How many lines in the listing below contain the string "icon"? Reply with the number alone.
*** Block opens ***
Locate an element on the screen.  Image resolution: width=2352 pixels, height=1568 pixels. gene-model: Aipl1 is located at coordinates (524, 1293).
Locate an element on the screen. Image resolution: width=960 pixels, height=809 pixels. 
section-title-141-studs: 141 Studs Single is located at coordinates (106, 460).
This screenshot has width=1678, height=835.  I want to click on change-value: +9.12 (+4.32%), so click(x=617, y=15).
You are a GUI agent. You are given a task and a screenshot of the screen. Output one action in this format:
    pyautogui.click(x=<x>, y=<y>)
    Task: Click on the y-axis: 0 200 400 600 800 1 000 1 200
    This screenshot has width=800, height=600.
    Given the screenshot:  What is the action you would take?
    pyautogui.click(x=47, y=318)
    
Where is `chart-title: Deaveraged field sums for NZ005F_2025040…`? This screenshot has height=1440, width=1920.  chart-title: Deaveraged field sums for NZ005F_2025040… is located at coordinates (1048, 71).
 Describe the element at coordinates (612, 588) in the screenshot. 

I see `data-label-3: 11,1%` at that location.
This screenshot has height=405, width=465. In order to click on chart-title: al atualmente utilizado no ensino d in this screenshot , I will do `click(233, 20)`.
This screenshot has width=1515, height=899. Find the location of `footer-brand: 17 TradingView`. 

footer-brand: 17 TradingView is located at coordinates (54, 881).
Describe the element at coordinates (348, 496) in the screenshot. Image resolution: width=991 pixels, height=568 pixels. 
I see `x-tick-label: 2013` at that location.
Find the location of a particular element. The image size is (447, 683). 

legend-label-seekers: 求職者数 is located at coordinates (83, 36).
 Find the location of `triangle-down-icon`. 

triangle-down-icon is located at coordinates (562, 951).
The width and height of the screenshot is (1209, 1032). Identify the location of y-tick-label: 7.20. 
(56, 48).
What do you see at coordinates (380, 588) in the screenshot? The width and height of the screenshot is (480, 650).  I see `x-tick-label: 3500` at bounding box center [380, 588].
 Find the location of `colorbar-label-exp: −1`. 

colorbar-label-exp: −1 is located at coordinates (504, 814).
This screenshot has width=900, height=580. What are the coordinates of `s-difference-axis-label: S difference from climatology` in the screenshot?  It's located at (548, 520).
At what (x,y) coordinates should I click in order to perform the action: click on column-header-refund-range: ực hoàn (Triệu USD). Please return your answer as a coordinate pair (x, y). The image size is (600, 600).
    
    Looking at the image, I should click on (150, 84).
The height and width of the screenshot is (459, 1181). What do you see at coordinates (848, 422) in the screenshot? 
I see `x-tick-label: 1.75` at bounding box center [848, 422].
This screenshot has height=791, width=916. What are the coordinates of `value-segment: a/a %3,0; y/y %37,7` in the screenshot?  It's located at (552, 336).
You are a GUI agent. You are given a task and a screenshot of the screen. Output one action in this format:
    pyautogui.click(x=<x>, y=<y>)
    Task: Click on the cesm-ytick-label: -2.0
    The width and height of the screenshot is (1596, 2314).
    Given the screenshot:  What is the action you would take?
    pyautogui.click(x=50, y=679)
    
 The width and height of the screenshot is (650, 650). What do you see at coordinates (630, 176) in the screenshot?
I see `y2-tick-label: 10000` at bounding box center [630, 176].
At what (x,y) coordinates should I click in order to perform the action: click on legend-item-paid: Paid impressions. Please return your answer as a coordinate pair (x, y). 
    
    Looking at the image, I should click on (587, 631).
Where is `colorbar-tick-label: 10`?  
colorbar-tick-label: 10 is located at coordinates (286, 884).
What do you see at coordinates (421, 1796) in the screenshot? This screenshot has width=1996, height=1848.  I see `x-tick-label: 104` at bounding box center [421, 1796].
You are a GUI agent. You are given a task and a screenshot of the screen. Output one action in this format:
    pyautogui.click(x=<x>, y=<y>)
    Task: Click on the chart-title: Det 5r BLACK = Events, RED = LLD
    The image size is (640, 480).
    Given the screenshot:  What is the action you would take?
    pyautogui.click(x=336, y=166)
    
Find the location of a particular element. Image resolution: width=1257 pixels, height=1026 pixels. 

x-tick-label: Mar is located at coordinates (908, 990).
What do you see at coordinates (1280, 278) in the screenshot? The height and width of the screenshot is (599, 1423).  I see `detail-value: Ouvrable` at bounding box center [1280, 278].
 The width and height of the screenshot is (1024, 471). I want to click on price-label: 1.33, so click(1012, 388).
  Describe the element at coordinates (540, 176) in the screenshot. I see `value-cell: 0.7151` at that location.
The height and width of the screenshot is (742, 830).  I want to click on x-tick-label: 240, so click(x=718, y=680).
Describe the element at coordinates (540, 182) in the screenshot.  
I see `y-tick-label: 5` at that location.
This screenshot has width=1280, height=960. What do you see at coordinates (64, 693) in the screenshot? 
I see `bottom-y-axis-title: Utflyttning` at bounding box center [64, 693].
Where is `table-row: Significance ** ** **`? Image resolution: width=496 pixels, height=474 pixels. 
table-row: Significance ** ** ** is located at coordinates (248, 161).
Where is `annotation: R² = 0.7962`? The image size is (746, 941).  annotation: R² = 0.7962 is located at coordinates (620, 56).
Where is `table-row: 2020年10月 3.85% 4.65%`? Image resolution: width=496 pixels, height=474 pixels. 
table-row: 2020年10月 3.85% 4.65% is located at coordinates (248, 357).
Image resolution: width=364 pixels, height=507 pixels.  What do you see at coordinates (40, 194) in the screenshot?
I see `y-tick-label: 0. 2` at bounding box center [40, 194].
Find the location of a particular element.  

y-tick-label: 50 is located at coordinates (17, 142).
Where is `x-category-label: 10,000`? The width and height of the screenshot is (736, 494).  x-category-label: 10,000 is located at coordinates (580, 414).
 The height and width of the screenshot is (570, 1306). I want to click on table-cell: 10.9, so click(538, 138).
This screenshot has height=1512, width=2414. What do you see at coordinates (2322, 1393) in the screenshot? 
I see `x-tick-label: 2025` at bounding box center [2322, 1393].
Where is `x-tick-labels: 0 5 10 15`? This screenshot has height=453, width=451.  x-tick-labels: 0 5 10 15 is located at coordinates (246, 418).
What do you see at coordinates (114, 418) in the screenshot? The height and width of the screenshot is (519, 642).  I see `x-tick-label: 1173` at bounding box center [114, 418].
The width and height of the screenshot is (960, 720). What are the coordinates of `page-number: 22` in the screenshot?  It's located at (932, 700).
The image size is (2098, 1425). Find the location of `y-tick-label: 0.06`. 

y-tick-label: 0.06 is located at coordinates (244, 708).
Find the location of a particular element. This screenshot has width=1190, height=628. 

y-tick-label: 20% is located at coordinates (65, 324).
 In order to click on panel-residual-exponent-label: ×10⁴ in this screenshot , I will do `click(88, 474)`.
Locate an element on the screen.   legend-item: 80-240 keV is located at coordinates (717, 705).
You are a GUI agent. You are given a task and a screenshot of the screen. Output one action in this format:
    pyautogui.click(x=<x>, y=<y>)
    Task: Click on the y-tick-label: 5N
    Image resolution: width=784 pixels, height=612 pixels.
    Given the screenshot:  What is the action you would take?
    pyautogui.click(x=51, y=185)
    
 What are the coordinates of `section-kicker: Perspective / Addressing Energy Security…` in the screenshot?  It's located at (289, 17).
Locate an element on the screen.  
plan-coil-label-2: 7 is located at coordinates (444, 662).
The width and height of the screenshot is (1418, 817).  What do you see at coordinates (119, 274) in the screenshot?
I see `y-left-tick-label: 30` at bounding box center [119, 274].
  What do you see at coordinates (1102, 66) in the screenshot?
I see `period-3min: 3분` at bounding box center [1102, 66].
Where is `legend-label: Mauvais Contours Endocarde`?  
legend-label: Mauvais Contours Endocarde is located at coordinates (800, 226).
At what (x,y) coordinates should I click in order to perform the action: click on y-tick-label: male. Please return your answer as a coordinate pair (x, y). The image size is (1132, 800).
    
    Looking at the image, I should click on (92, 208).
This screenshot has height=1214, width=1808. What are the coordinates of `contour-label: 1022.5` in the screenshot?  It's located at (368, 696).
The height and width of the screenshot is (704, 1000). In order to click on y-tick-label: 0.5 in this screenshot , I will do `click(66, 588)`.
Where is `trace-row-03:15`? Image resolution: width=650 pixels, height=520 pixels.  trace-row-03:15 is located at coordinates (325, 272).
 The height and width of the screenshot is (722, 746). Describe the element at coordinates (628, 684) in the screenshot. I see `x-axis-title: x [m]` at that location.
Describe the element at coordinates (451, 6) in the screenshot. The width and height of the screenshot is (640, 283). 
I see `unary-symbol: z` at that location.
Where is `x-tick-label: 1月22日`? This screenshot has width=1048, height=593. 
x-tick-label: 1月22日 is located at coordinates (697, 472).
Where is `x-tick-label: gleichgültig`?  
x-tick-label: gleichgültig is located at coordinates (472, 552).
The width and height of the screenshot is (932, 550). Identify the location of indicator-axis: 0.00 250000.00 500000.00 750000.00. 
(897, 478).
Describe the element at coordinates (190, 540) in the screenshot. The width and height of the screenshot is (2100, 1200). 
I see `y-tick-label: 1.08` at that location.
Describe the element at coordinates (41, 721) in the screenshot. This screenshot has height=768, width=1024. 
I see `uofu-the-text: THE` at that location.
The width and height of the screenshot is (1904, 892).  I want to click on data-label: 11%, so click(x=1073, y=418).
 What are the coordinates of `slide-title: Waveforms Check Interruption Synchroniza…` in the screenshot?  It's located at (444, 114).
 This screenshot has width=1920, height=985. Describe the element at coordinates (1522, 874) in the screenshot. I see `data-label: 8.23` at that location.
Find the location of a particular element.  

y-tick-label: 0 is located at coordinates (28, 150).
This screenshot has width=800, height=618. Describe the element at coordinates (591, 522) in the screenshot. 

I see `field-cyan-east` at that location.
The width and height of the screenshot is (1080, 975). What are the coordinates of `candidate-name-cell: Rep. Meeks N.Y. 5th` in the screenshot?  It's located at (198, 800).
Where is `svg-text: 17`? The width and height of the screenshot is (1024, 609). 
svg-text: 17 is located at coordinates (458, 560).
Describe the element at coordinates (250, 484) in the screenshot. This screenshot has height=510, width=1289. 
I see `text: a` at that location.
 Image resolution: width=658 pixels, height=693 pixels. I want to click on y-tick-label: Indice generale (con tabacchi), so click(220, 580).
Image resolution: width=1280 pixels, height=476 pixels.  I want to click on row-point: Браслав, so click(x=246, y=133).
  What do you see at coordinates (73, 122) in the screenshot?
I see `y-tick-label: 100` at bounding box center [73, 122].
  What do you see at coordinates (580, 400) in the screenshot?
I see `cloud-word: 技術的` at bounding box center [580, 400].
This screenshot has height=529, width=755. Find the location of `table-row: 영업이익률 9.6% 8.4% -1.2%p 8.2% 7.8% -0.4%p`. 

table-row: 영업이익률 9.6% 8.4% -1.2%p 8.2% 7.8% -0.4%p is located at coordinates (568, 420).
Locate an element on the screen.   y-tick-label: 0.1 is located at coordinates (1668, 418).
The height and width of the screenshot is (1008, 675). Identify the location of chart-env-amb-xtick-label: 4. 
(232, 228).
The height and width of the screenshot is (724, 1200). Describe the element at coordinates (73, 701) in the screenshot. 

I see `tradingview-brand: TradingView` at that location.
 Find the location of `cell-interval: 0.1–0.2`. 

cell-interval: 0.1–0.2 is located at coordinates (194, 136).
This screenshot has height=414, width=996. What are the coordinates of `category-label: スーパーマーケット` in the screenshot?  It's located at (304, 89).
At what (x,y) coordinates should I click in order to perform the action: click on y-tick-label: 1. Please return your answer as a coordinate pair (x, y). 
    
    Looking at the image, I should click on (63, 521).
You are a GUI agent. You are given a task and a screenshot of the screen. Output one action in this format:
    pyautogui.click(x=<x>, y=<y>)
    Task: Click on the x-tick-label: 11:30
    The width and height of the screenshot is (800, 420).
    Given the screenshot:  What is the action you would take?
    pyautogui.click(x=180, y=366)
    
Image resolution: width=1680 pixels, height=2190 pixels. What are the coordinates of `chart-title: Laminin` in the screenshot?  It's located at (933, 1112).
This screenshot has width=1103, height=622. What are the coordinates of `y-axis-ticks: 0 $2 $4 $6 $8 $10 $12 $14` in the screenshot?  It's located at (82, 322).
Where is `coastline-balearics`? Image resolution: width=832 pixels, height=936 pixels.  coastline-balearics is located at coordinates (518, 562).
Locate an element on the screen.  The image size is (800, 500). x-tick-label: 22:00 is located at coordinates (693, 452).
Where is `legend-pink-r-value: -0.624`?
*** Block closes ***
## Result
2